The deadly shooting at a private Christian grade school in Nashville has U.S. educators grappling once again with how to bolster their defenses against such a threat, particularly at smaller independent schools often viewed as havens of safety.

Security experts said the Covenant School apparently had good safety protocols. Yet on Monday, a 28-year-old former student entered the stately stone school building by shooting the glass out of several doors and killed three 9-year-old students and three adults before police ended the attack.

It was a grim reminder that any campus could be the target of gun violence, spurring educators around the country to review security protocols and try to reassure parents.

"There's been a sense of, 'those problems don't seem to happen in our types of schools,' and yesterday shattered that," said Sean Corcoran, head of school at Brainerd Baptist School, an elementary school of 330 students attached to a church in Chattanooga, Tennessee.

Covenant serves about 200 students from preschool to sixth grade, and Corcoran described his school as similar. Brainerd's glass doors are coated in bullet-resistant laminate; it holds several active shooter drills a year; and the local police station can access security camera feeds during emergencies. The school is also installing panic buttons.

Protective measures notwithstanding, Corcoran said the Covenant School shooting exposed how deadly such attacks can be even when school leaders "did everything right."

Reuters could not immediately reach Covenant officials or trainers who had led drills there to ask them about details about security procedures. Other security experts who watched publicly released security camera and body camera video from Monday's shooting observed that the school appeared to have evacuated students quickly so hallways would be empty when the shooter reached them.

They said additional safety measures might have helped. If the school doors had been coated in bullet-resistant laminate, it might have taken the shooter six or seven minutes to enter, buying additional time for law enforcement to respond, said Mac Hardy, director of operations at the National Association of School Resource Officers.
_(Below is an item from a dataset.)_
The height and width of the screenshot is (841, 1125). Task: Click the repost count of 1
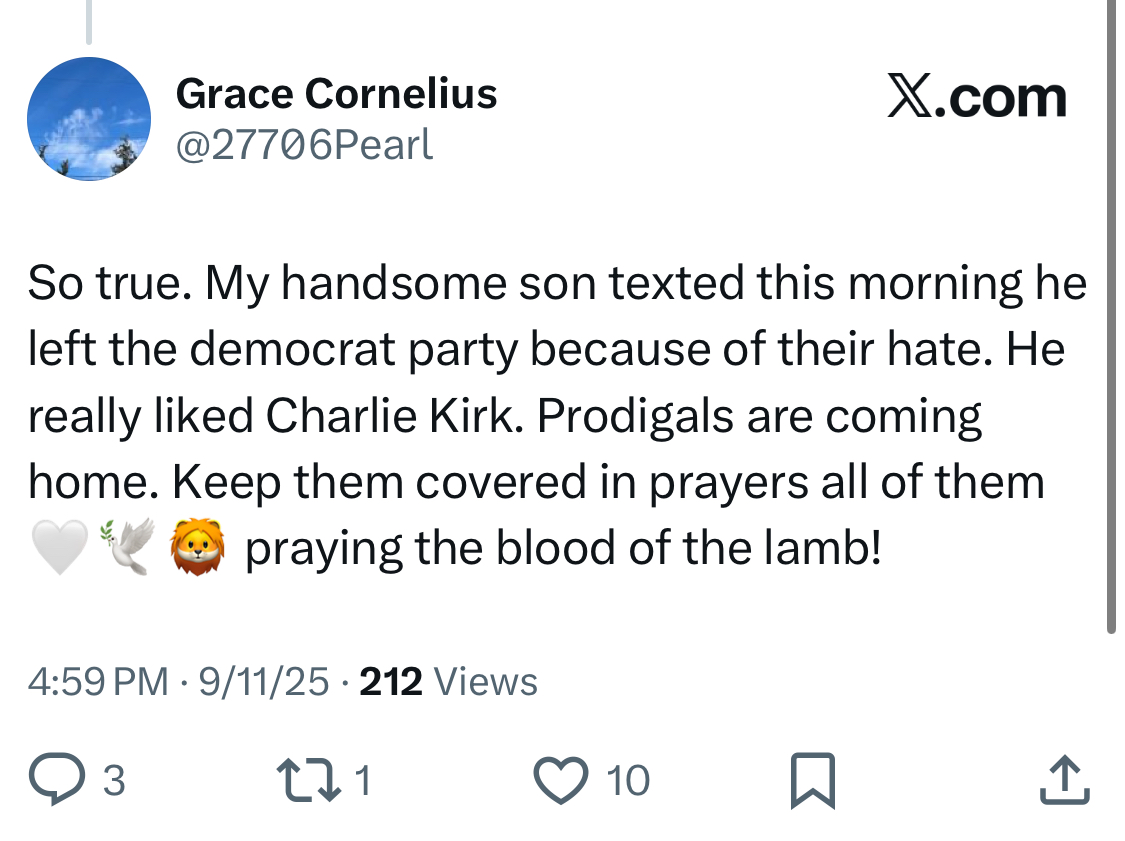(363, 781)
Hardy also said Covenant lacked something every campus should have: a school resource officer whose purpose is to avert or respond to threats such as active shooters.

In much of the United States, law enforcement and school resource officers were pulled off campuses in 2020, partly because the COVID-19 pandemic prompted a shift to virtual learning and partly because of protests against police violence that swept the country that year, according to Chris Joffe, a security, safety and medical support consultant.

His company, Joffe Emergency Services, holds disaster and threat-preparedness training for schools around the country. Hundreds of schools have requested his services since Monday's attack in Nashville, Joffe said.

ARMED GUARDS AND LOCKED GATES

An armed guard is stationed at the front gate at Briarcrest Christian School in the Memphis suburbs, according to an email on Tuesday to parents of its approximately 1,750 students in kindergarten through 12th grade. The email added that off-duty local police officers patrol campus during school hours, "armed and highly visible."

Briarcrest's president, Caron Swatley, who sent the email, said: "We operate on the premise of, put as many barriers up as you can before an intruder can get into your school."

Perimeter fencing surrounds the campus and gates are locked after children are dropped off each morning. All entrances to the buildings are monitored for access, and faculty and staff undergo annual training on security protocols in case of active shooters, intruders and other threats.

It is not clear that hardening school security always works. A study published in an American Medical Association online journal in 2021 showed armed guards at a school site did not reduce the number of casualties in a shooting and may even be associated with an increased number of deaths.

Ron Avi Astor, a University of California, Los Angeles professor who studies school violence, said schools need to strike a balance between measures to keep kids safe and overdoing security to the point that school feels like prisons.

He said small schools in vulnerable Jewish and Muslim communities have created subtle barriers to entry, such as erecting fencing and moving entrances to the back of their properties, allowing schools to protect children without traumatizing them.

Interventions to stop bullying and address disparities at schools have led to a dramatic reduction in almost every kind of violence on campus, he said, citing a study he co-authored that was published on Tuesday in the World Journal of Pediatrics.

The only violent acts that were not eased or stabilized by these interventions were mass shootings, he said.

"There are choices that can be made here, maybe some middle ground," Astor said. "Yes we want to protect them but do we want to create environments where they feel like there's tanks and bazookas everywhere?"